Saturday 2 June 2012

Ground Elder

The rain held off this afternoon, enabling me to get a couple of hours' gardening in for one of my customers. Most of the time was spent battling against ground elder, which was growing more lushly and rampantly than I've seen it anywhere, I think!  In places it was almost as tall as I am . . . it must be really good soil.

The roots were everywhere, of course, and very matted and strung together.  I enjoy weeding, wouldn't be doing it otherwise, but two hours of this is quite enough;  and, however carefully you sift the roots, there's always something left behind!  So I won't have got rid of it all, but four large containers of it are in my car waiting to be recycled.  I assume the recycling process is very severe, as I wouldn't want the remains of these roots to be infecting anyone else's garden!

It goes to show, though, how small omissions can have big consequences.  This isn't a garden left abandoned for decades, just one in which, for good reasons, not much has been done for a year or so.  In that time the ground elder (and other weeds too, but none as rampantly) has virtually taken over.  I've had to  tease out the roots from around large shrubs that were in danger of becoming completely overrun.

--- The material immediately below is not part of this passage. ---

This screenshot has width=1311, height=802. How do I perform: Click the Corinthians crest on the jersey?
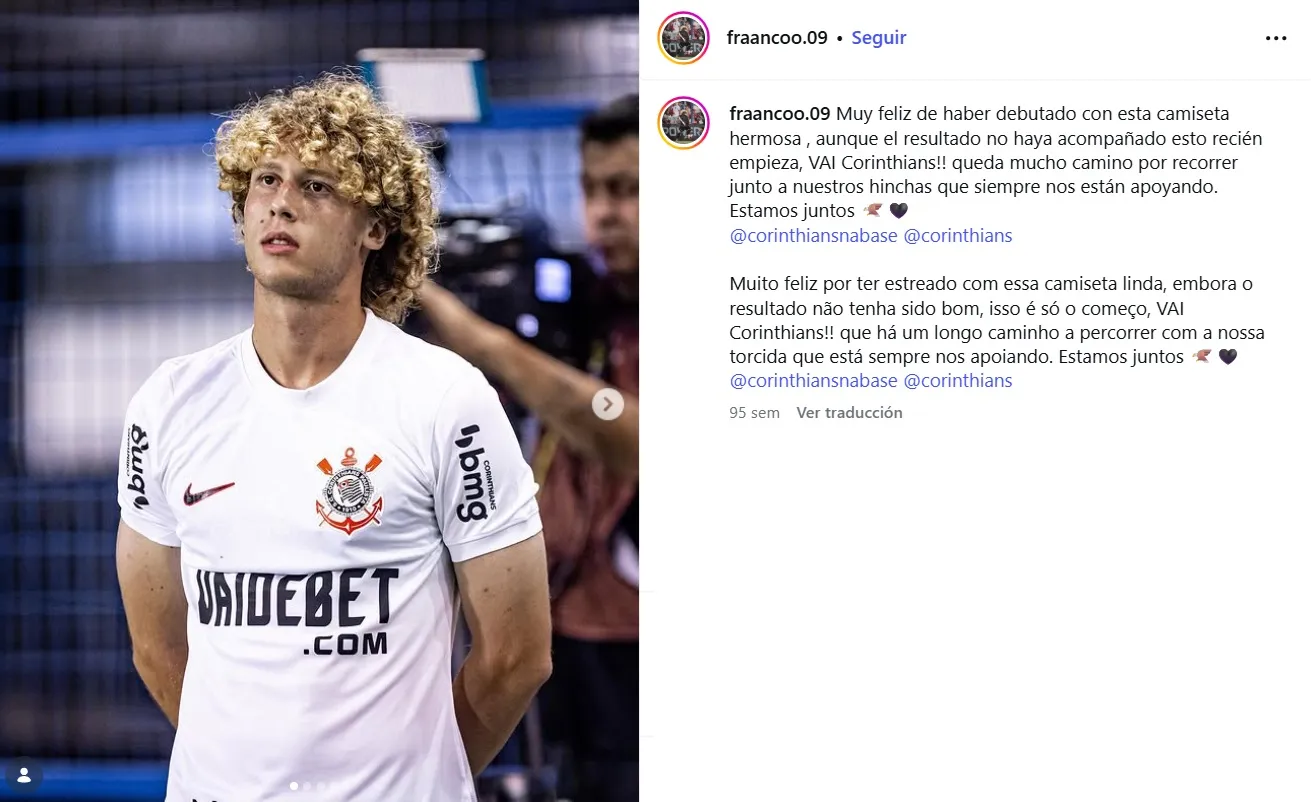(349, 490)
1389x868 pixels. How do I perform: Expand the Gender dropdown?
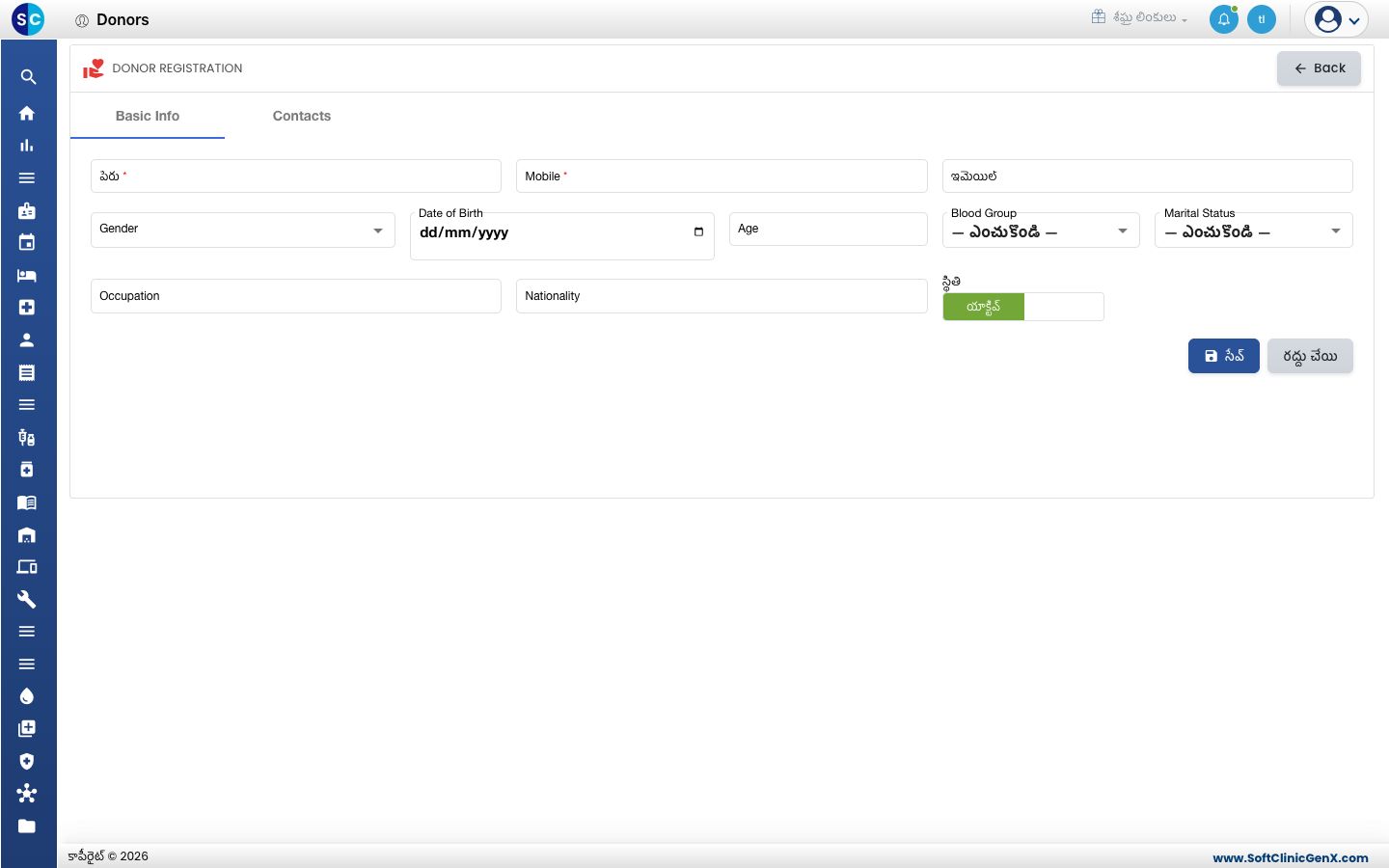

In our daily lives also, we take our eyes off the ball at our risk and peril.  Small areas of indiscipline, times when we relax our guard, take time out from things we should be attending to, slacken off - they really are important, the impact is cumulative;  almost without noticing, we become fat and flabby and out of condition.  And this is, of course, as much a spiritual problem as a physical or mental one.  It isn't that we need to do very much, so much as that we do need to remember to programme it in, to be regular and attentive in the small disciplines we need to maintain.

Ground elder isn't that hard to control, though it is a bit tiresome.  All you need to do is to pull it out whenever you see it.  Don't wait until it's a huge plant with flowers  and fruit - do it when there's just a single leaf showing.  Do it daily, keep on at it, be watchful and aware;  show it who's boss.